Por: Redaccion enAgenda
Dos exempleadas del servicio doméstico de Julio Iglesias acusaron al reconocido cantante español de agresiones sexuales, acoso y abuso de poder durante su etapa laboral en las mansiones del artista ubicadas en Punta Cana (República Dominicana) y Lyford Cay (Bahamas), según una investigación publicada por elDiario.es en colaboración con Univision Noticias.
Leer también: Mark Ruffalo apuntó contra Donald Trump: "El peor ser humano"
Las denunciantes —una empleada del hogar y una fisioterapeuta— aseguran que los hechos ocurrieron en 2021, cuando el intérprete de éxitos internacionales tenía 77 años y ellas trabajaban en régimen interno en sus residencias. Ambas detallan un ambiente de control, aislamiento y miedo, con jornadas de trabajo extensas y reglas estrictas que limitaban su libertad y movimientos.
Una de las mujeres, identificada con nombre ficticio para proteger su identidad, relató que era llamada repetidamente a la habitación del cantante tras finalizar la jornada. Según su testimonio, esos encuentros incluían penetraciones no consentidas, bofetadas y vejaciones físicas y verbales, llegando a afirmar que se sentía “como un objeto, como una esclava”.
Por su parte, la segunda exempleada, que trabajó como fisioterapeuta personal, aseguró haber sufrido besos forzados y tocamientos en contra de su voluntad en espacios como la playa o la piscina de la villa. Además, ambos testimonios coinciden en describir humillaciones continuas, insultos y un ambiente laboral intimidante durante su estancia con Iglesias.
La investigación periodística, que se realizó durante tres años, incluyó entrevistas con las denunciantes y con otros exempleados, además de revisar documentación como fotografías, registros de llamadas y mensajes que refuerzan las versiones de las afectadas. Las acusaciones también señalan que las condiciones laborales eran precarias, con salidas restringidas y supervisión constante por parte del personal a cargo de la gestión de las mansiones.

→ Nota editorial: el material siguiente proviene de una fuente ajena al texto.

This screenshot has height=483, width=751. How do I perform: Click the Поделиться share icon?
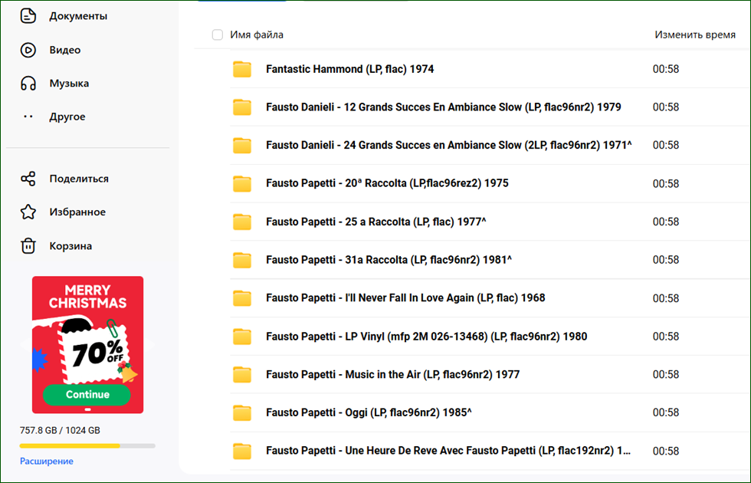[x=28, y=179]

Hasta el momento, no ha habido pronunciamiento público por parte de Julio Iglesias ni de sus representantes respecto a las acusaciones. El caso ha generado un amplio impacto mediático internacional y reabrió el debate sobre las condiciones laborales y de seguridad de los trabajadores domésticos en entornos privados y de alta exposición mediática.